Member of the Riga City Council
- In office 2 October 2020 – 27 June 2025
- President: Egils Levits
- Prime Minister: Arturs Krišjānis Kariņš

Member of the 12th Saeima
- In office 13 July 2017 – 6 November 2018
- President: Raimonds Vējonis; Andris Bērziņš;
- Prime Minister: Māris Kučinskis; Laimdota Straujuma;

Personal details
- Born: 14 September 1982 (age 43) Riga, Latvian SSR, Soviet Union
- Party: Social Democratic Party "Harmony" (2010–2024); National Harmony Party (2008–2010);
- Alma mater: RISEBA
- Occupation: Entrepreneur

= Andris Morozovs =

Latvian entrepreneur and politician

Andris Morozovs (born September 14, 1982) is a Latvian entrepreneur and politician, representing the Harmony party.

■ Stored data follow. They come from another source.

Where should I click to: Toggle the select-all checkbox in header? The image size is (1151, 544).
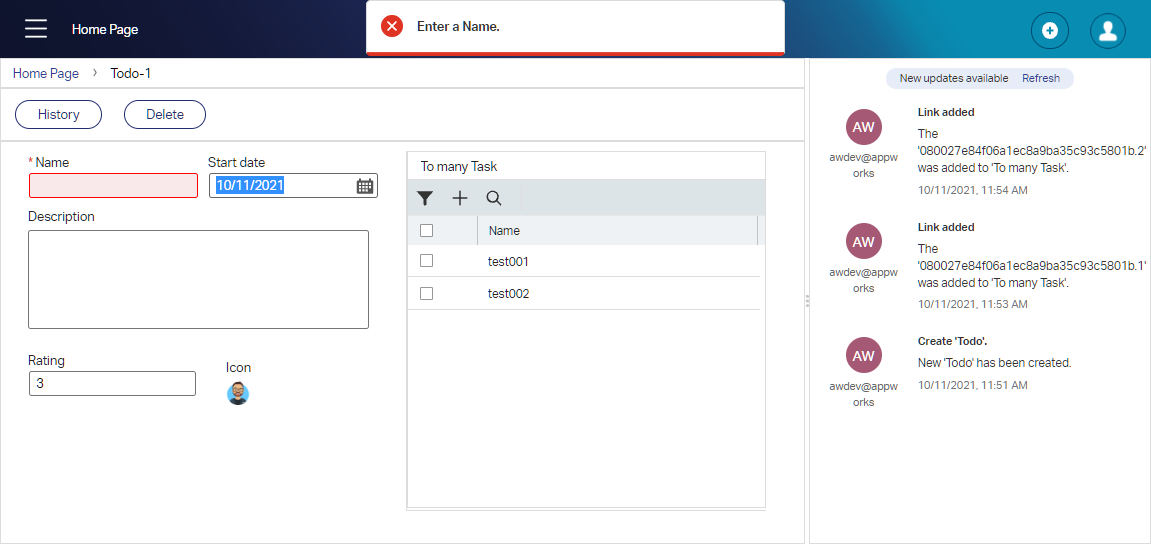pyautogui.click(x=427, y=231)
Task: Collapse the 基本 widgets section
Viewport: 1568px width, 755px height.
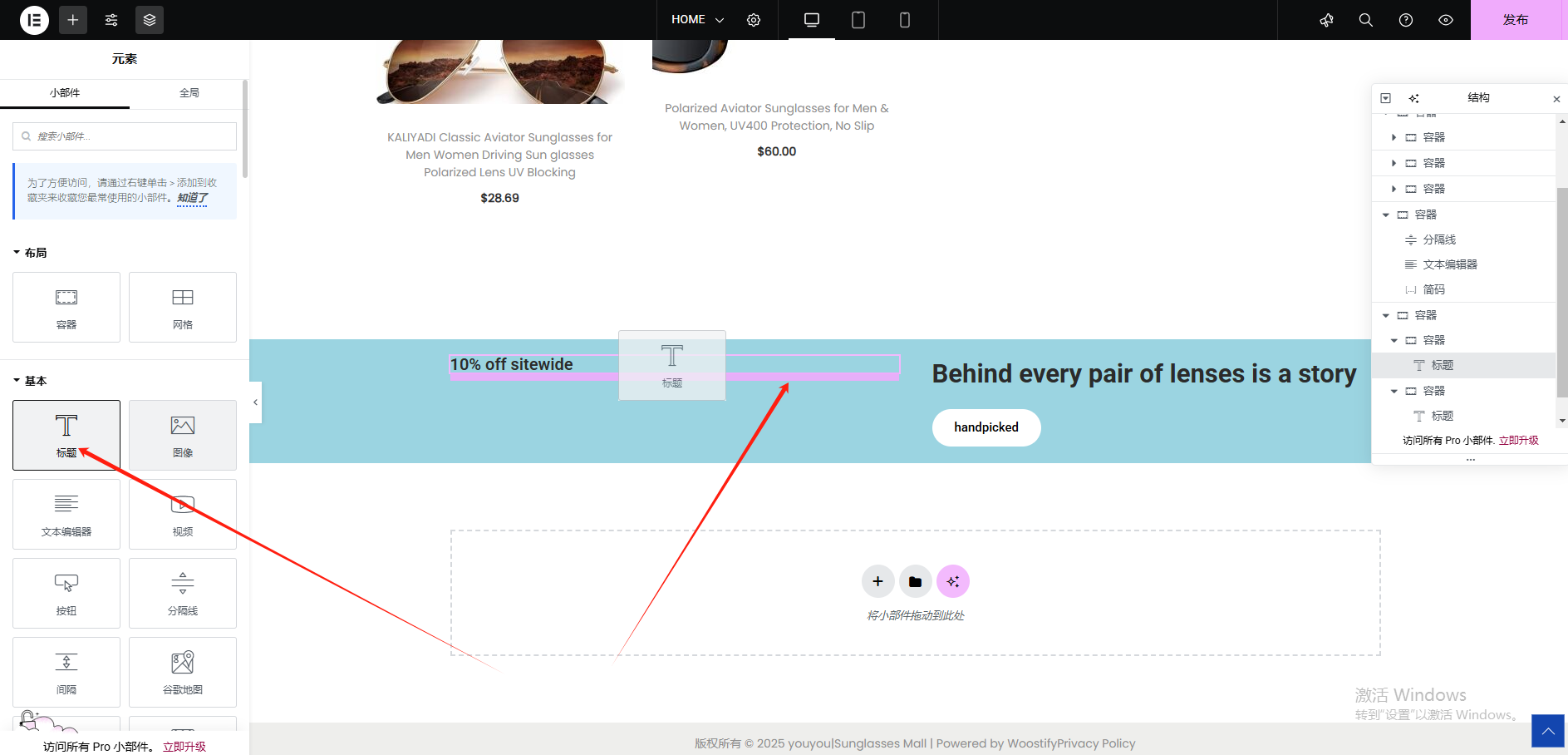Action: click(x=30, y=381)
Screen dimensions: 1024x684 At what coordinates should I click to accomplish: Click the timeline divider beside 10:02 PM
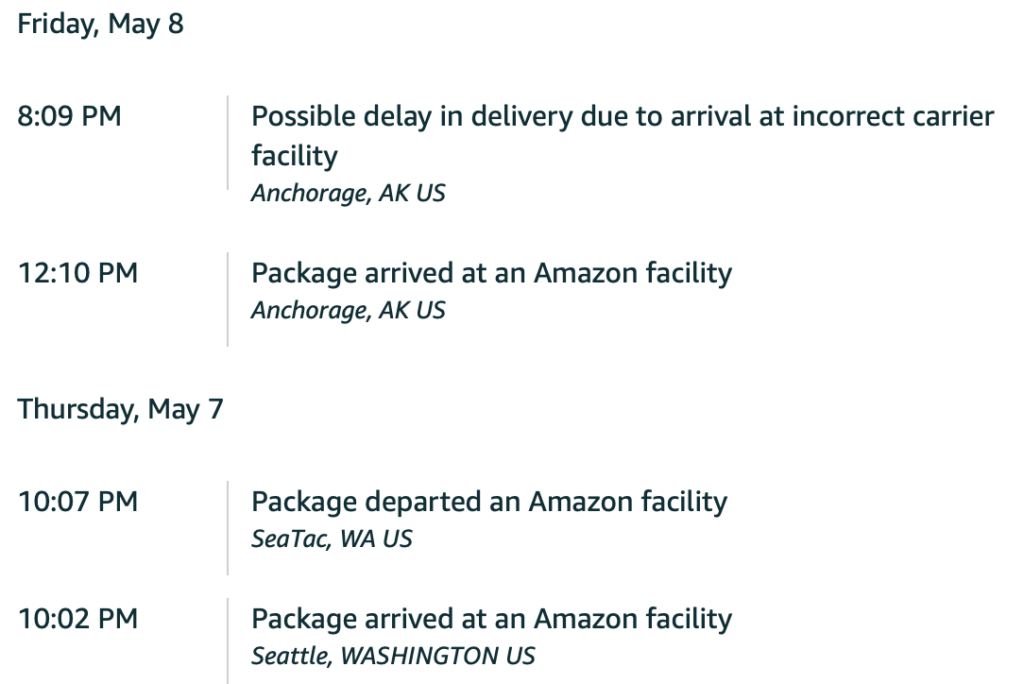click(x=228, y=641)
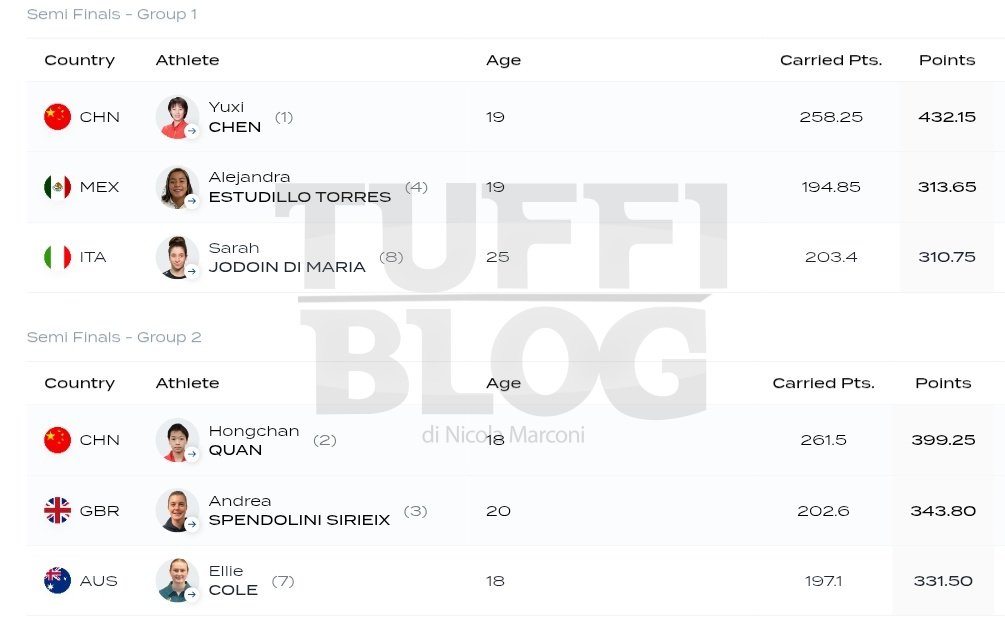This screenshot has width=1005, height=626.
Task: Open Alejandra Estudillo Torres athlete photo
Action: (x=177, y=187)
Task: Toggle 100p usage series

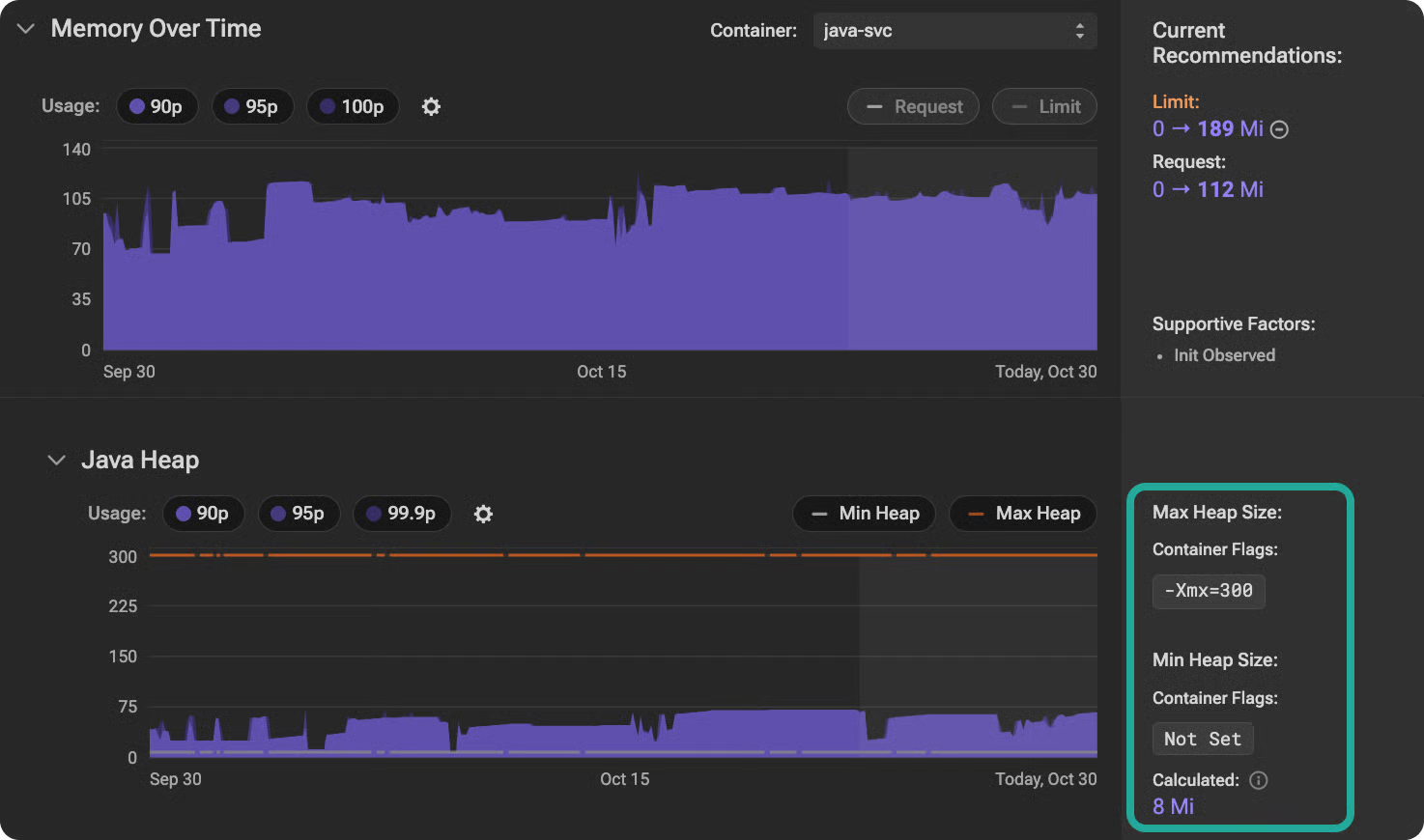Action: tap(353, 106)
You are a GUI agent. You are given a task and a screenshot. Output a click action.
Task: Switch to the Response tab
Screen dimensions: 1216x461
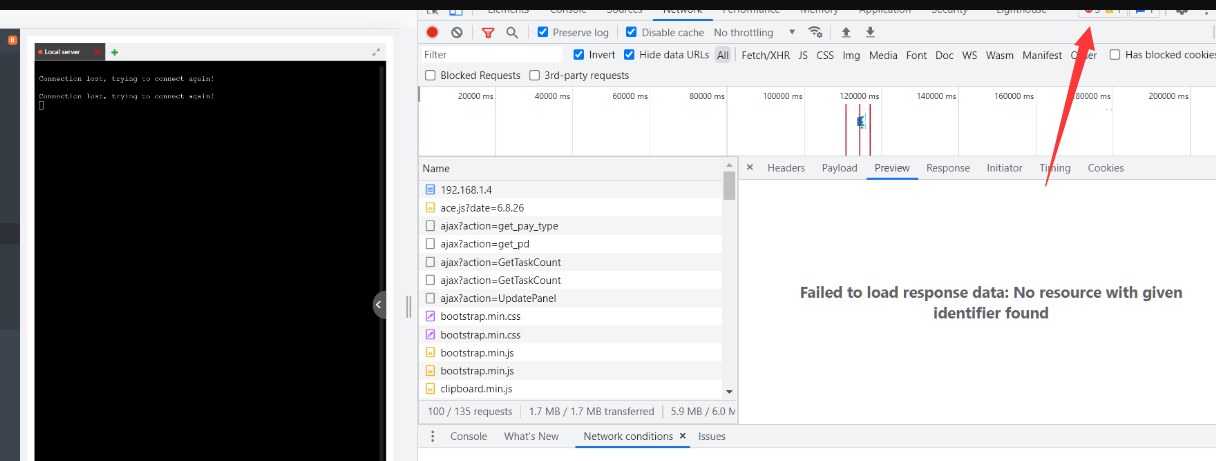[x=947, y=168]
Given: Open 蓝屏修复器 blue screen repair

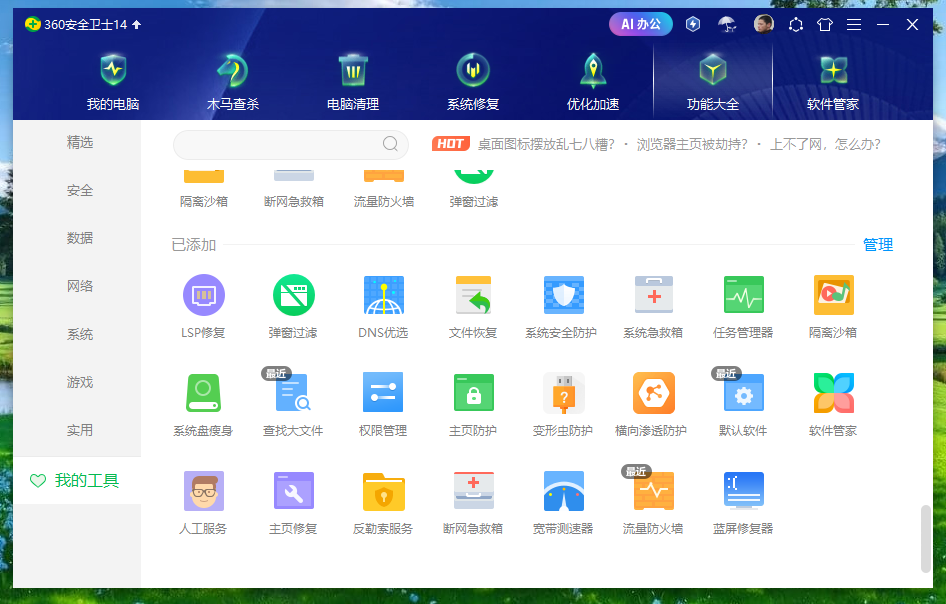Looking at the screenshot, I should pos(743,491).
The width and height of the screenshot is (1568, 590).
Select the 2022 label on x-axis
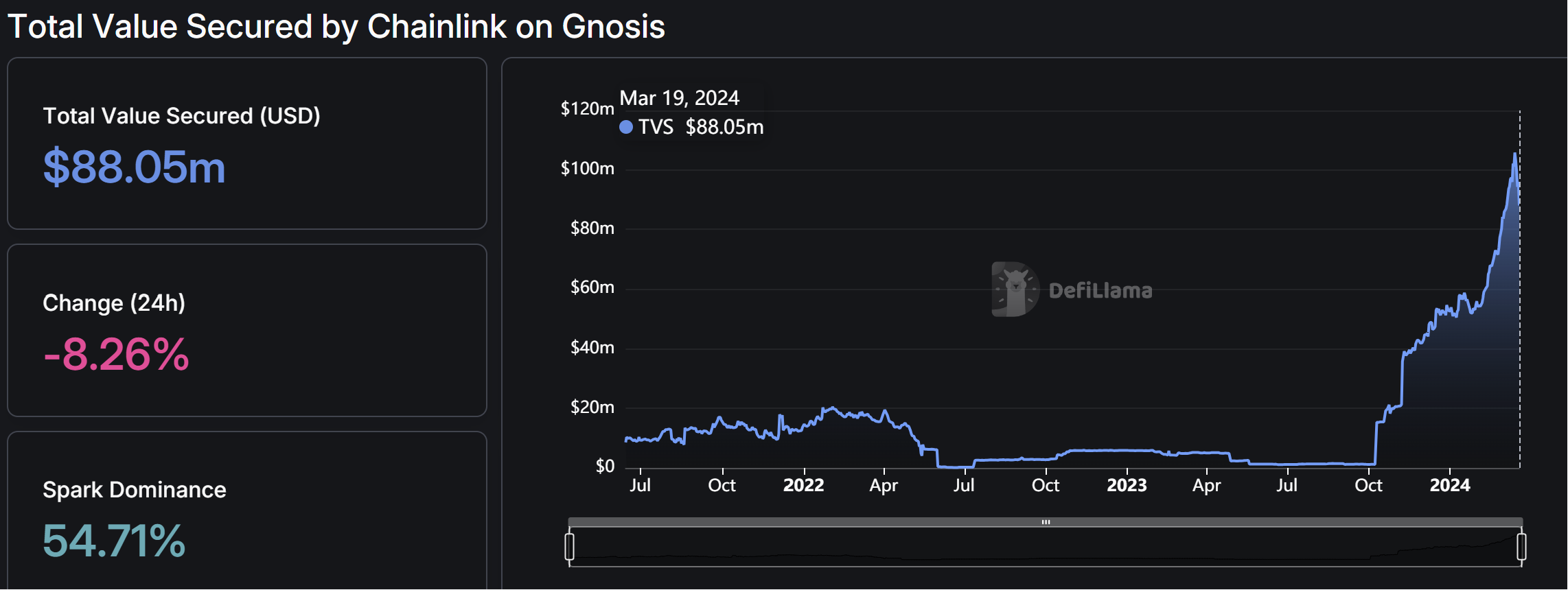(804, 485)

He served as a member of the 12th Saeima and is currently a member of the Riga City Council.

== Early life and education ==

Morozovs graduated from RISEBA in 2006 with a degree in business management.

He has served as the chairman of the Board of the Riga Central Market.

== Political career ==
Morozovs joined the National Harmony party in 2008. In 2014, he unsuccessfully ran for the 12th Saeima from the Harmony party list. In 2017, he became a member of the 12th Saeima, replacing Ņikita Ņikiforov. He served on the Education, Culture, and Science Committee, the Public Expenditure and Audit Committee, and the Education, Culture, and Science Committee's Sports Subcommittee.

In 2018, he unsuccessfully ran in the 2018 Latvian parliamentary elections and did not receive sufficient voter support in the 2019 European Parliament election in Latvia.

He was elected to the Riga City Council in the 2020 Riga City Council extraordinary elections.

After the failure of the Harmony party in the 14th Saeima elections, its leadership changed, and at the congress in January 2023, he was elected as one of the three co-chairs.